Benchmarks - lorenzo-arcioni/HPC-T-Annotator GitHub Wiki
Benchmark 1
A performance analysis was carried out on the entire application aimed at estimating the computation times on HPC platforms and highlighting the causes of slowdowns derived from such platforms. In particular, it emerged that, while achieving excellent performance on non-overloaded machines, performance tends to decrease when using the software on machines with high competition for job execution. The ideally achievable performance of the software (expected time) is still reported in the graphs to provide a clear idea of the execution times on dedicated machines or non-overloaded ones - the expected time is the time the entire algorithm would take if all processes started at the same time. As for performance analysis, we will use the transcriptome of Hyla Sarda (Mediterranean tree frog) as a reference and annotate it using the Diamond tool on the Swiss-Prot database, respectively using: 1, 10, 100, 200, 300 processes.
Number of processes | Expected Time (min) | Actual Time (min) | Speed-Up (Expected) | Speed-Up (Actual) |
---|---|---|---|---|
1 | 101.71 | 101.71 | 1.00 | 1.00 |
10 | 10.42 | 19.51 | 9.76 | 5.21 |
100 | 2.37 | 15.50 | 42.92 | 6.56 |
200 | 2.01 | 10.56 | 50.60 | 9.63 |
300 | 1.38 | 12.22 | 73.70 | 8.32 |
We notice how the overall execution time continues to decrease as the number of processes used increases; this data does not surprise us as we expect this trend until the number of processes equals the number of sequences (in this way, each process is assigned only one sequence). However, this is not always possible, as the number of sequences can be very high and it would not be possible to have such a high number of nodes on physical machines.
Benchmark 2
The following benchmark was executed using Diamond on the Swiss-Prot protein database, which includes taxonomic information and has a size of approximately 357MB (in the version optimized for the Diamond software). As benchmark references, the transcripts of the following organisms were analyzed, obtained using the blastx function of the Diamond tool.
Species name | Number of contigs | Number of processes | Expected time (min) | Actual time (min) |
---|---|---|---|---|
Altererythrobacter sp. | 220 | 1 | 1.41 | 1.41 |
Bombina pachypus | 190,619 | 1 | 20.59 | 20.59 |
Salamandra salamandra | 1,146,571 | 1 | 98.66 | 98.66 |
Hyla sarda | 1,295,741 | 1 | 101.71 | 101.71 |
Altererythrobacter sp. | 220 | 200 | 1.08 | 2.55 |
Bombina pachypus | 190,619 | 200 | 1.51 | 4.78 |
Salamandra salamandra | 1,146,571 | 200 | 1.97 | 5.31 |
Hyla sarda | 1,295,741 | 200 | 2.01 | 7.56 |
Speed-Up analysis
Speed-up is a metric used to measure the improvement in performance of a program or system when executing a specific task using multiple processors or resources, compared to when using a single processor or resource. It is defined as the ratio of the time taken to complete the task using a single processor or resource, to the time taken to complete the same task using multiple processors or resources.
As we can see, the software's speed-up is expected to increase as the number of processors available for computation increases. In other words, the more processes (jobs) we use to divide the workload of the annotation software, the greater performance gain we would have.

Prompt 1:
From the benchmarks text, extract the part that opens with the words containing "Benchmark 2" and closes with "the Diamond tool.".
Prompt 2:
Answer these questions using the benchmarks text:
(a) Which organism's transcriptome is the reference for the first performance analysis?
(b) What is the approximate size of the Swiss-Prot database in the version optimized for Diamond?
(c) How is speed-up defined?
Prompt 3:
Decide whether each statement agrees with the benchmarks text. Answer yes or no, and quote the words that decide it.
(a) The expected time assumes that all processes start at the same time.
(b) Performance improves on machines with high competition for job execution.
(c) Each process can always be assigned exactly one sequence.

Record excerpts:
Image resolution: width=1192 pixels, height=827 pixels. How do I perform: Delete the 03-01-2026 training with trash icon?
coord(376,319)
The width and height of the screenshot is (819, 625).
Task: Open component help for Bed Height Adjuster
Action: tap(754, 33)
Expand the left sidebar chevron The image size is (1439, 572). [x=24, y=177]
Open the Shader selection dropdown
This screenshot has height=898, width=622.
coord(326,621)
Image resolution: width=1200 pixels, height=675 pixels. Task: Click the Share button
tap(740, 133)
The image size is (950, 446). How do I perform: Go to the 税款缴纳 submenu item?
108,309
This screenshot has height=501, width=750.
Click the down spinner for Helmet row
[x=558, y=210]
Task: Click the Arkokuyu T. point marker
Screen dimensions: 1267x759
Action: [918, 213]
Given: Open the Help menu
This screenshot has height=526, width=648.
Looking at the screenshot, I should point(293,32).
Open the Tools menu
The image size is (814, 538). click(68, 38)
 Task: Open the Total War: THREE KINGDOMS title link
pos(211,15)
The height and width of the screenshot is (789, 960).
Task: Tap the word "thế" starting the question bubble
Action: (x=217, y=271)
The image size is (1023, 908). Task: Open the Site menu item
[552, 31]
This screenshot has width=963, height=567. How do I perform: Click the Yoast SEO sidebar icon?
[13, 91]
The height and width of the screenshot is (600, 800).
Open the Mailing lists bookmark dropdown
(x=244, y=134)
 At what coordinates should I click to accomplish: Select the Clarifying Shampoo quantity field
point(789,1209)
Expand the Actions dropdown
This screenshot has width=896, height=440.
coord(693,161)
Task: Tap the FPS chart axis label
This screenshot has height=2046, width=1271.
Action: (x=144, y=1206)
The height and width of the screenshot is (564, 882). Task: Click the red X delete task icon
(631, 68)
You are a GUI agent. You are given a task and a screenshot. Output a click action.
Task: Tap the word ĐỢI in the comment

Solution 1:
Benchmark 2
The following benchmark was executed using Diamond on the Swiss-Prot protein database, which includes taxonomic information and has a size of approximately 357MB (in the version optimized for the Diamond software). As benchmark references, the transcripts of the following organisms were analyzed, obtained using the blastx function of the Diamond tool.

Solution 2:
(a) Hyla Sarda (Mediterranean tree frog).
(b) Approximately 357MB.
(c) It is the ratio of the time taken to complete the task using a single processor or resource to the time taken to complete the same task using multiple processors or resources.

Solution 3:
(a) Yes: "the expected time is the time the entire algorithm would take if all processes started at the same time"
(b) No: "performance tends to decrease when using the software on machines with high competition for job execution"
(c) No: "However, this is not always possible, as the number of sequences can be very high"